(Beginning of MATERIAL TO PROCESS)

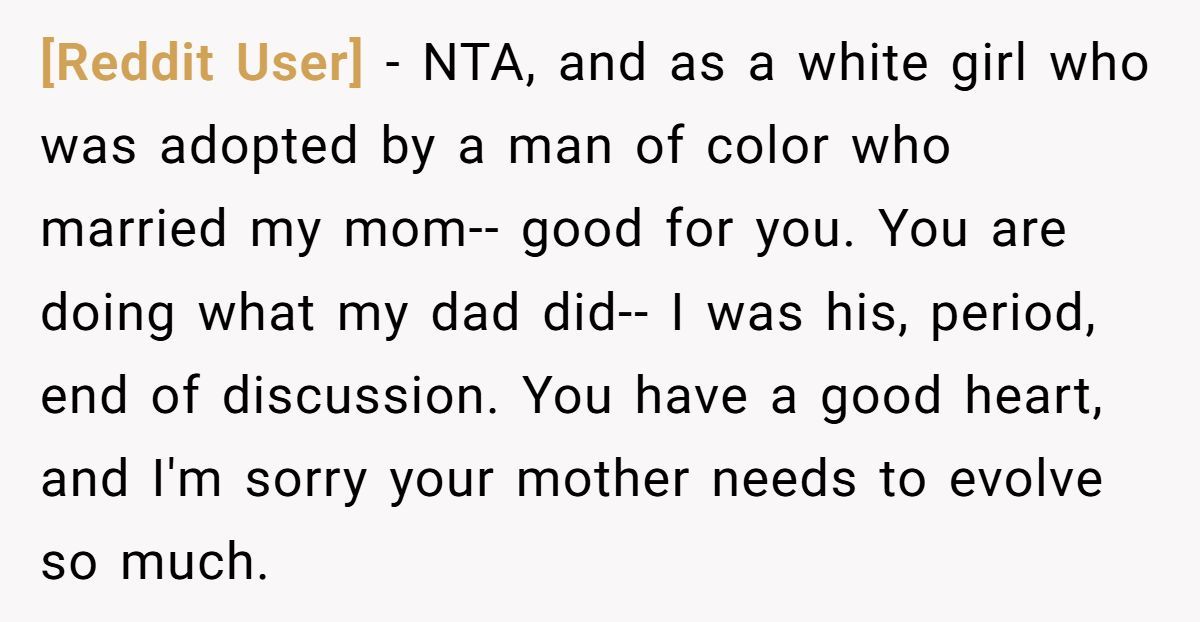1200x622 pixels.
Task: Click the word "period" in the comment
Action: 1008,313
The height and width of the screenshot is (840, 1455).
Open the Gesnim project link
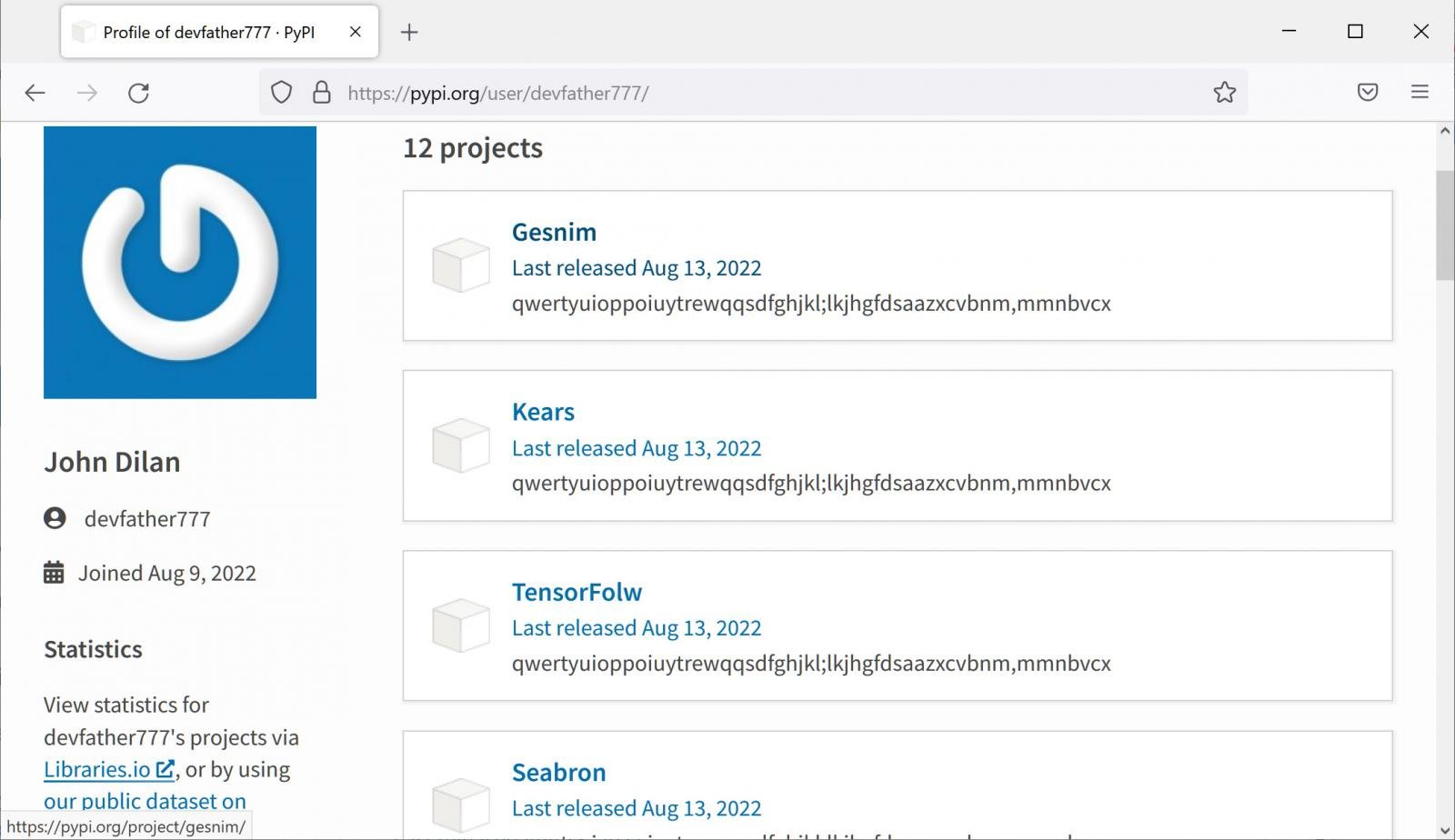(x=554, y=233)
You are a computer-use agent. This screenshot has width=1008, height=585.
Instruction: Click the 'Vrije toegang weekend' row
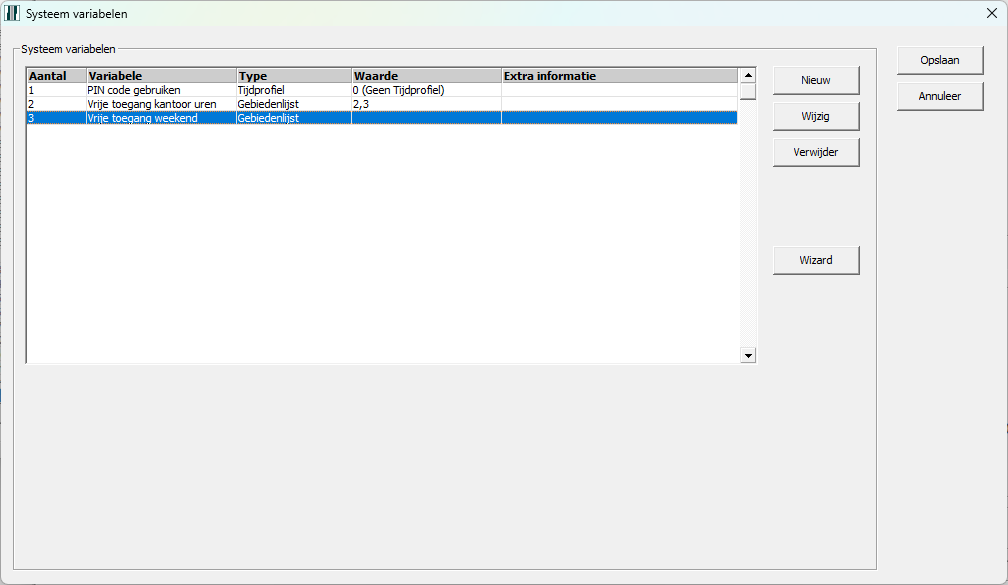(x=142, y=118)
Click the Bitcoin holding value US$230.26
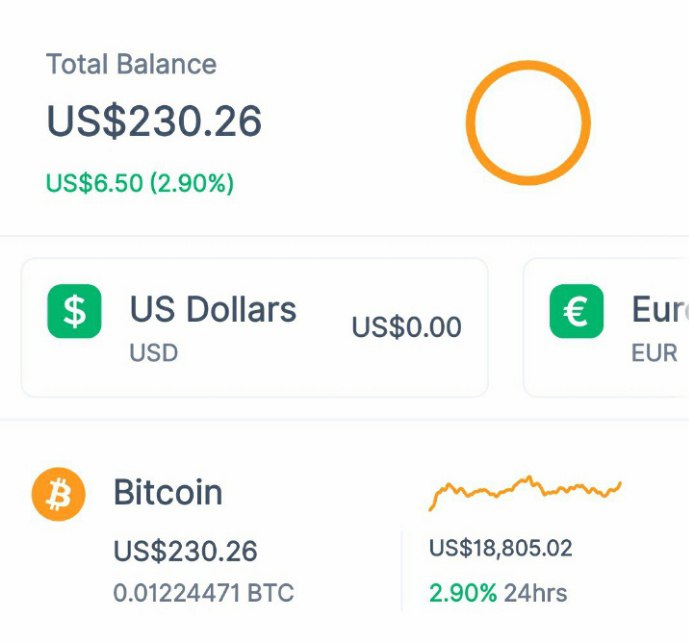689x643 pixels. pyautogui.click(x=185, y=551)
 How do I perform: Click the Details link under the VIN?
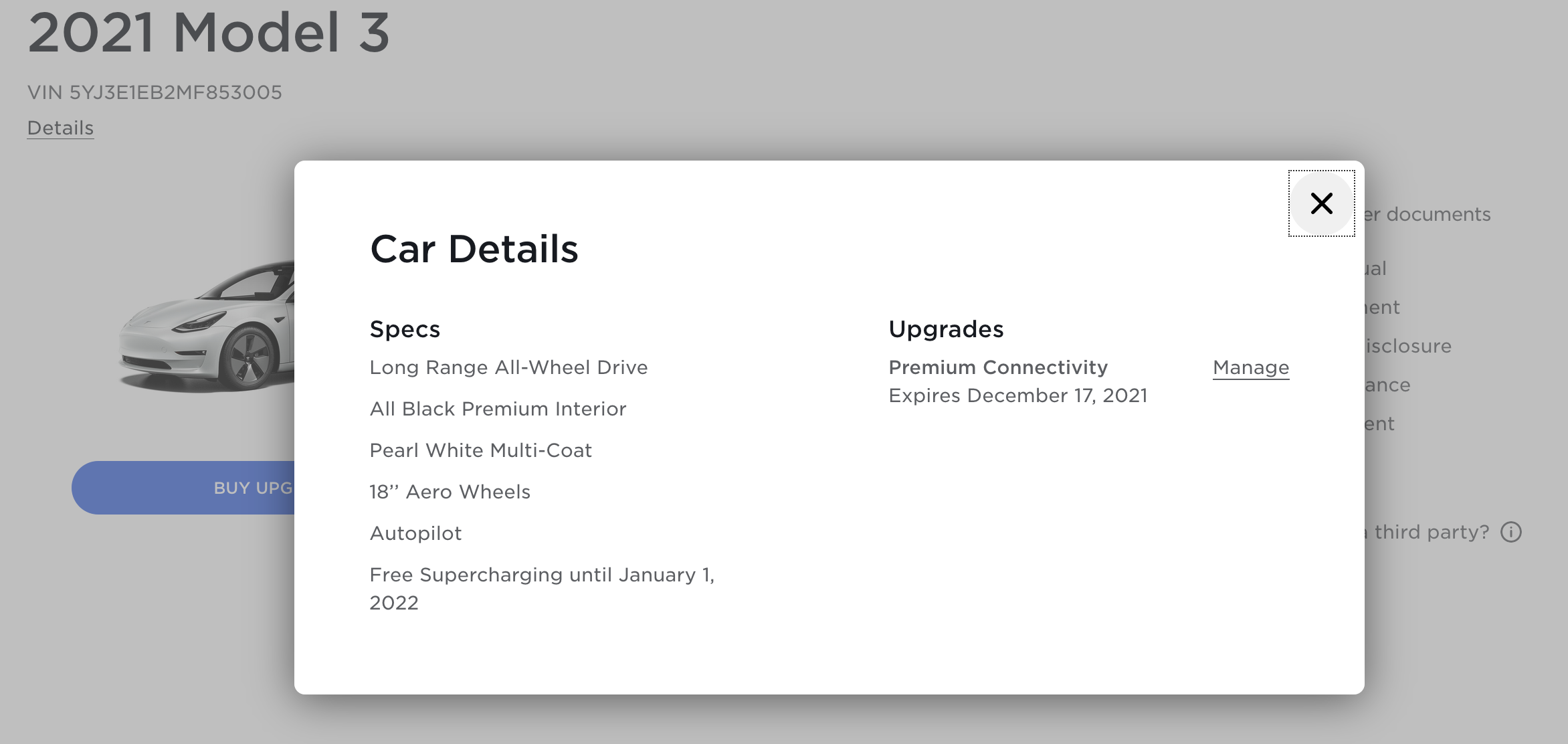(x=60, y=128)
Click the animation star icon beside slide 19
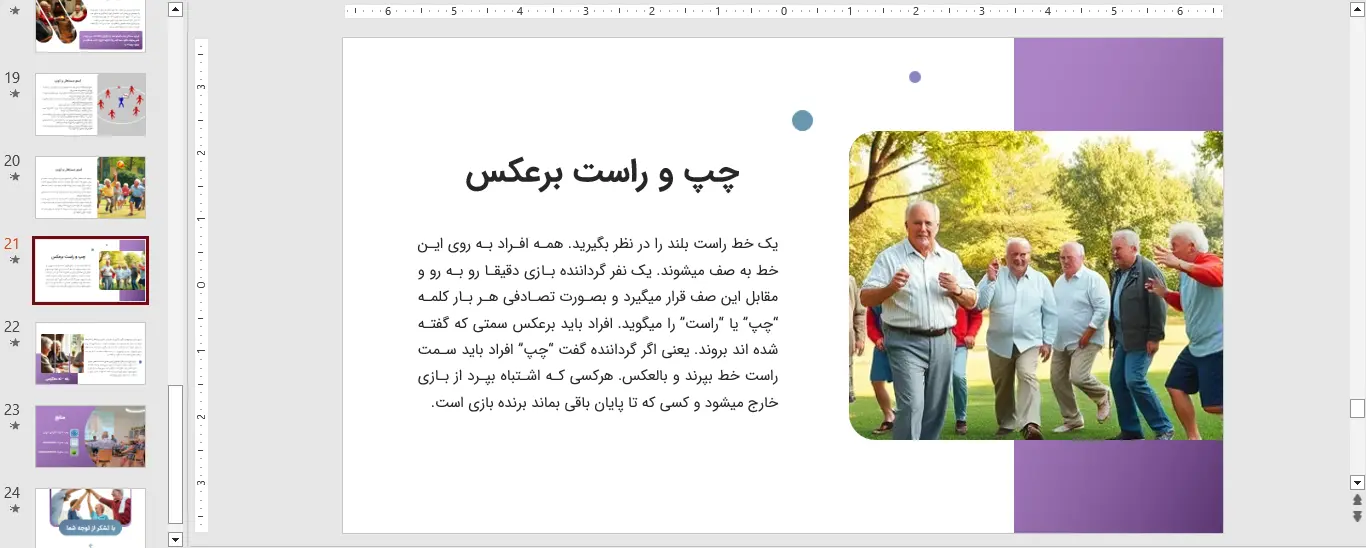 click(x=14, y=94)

(End of MATERIAL TO PROCESS)

WHAT IS NEEDED | All lines from the one containing "The height and" through the end of the data are to be restated exactly, with nothing else and without the pictures.

RESULT OF THIS TASK |
The height and width of the screenshot is (840, 1455).
Open the Gesnim project link
(x=554, y=233)
You are a computer-use agent. This screenshot has width=1008, height=585.
Instruction: Click the 'Vrije toegang weekend' row
(x=142, y=118)
Click the Bitcoin holding value US$230.26
689x643 pixels. pyautogui.click(x=185, y=551)
 How do I perform: Click the Details link under the VIN?
(x=60, y=128)
Click the animation star icon beside slide 19
 click(x=14, y=94)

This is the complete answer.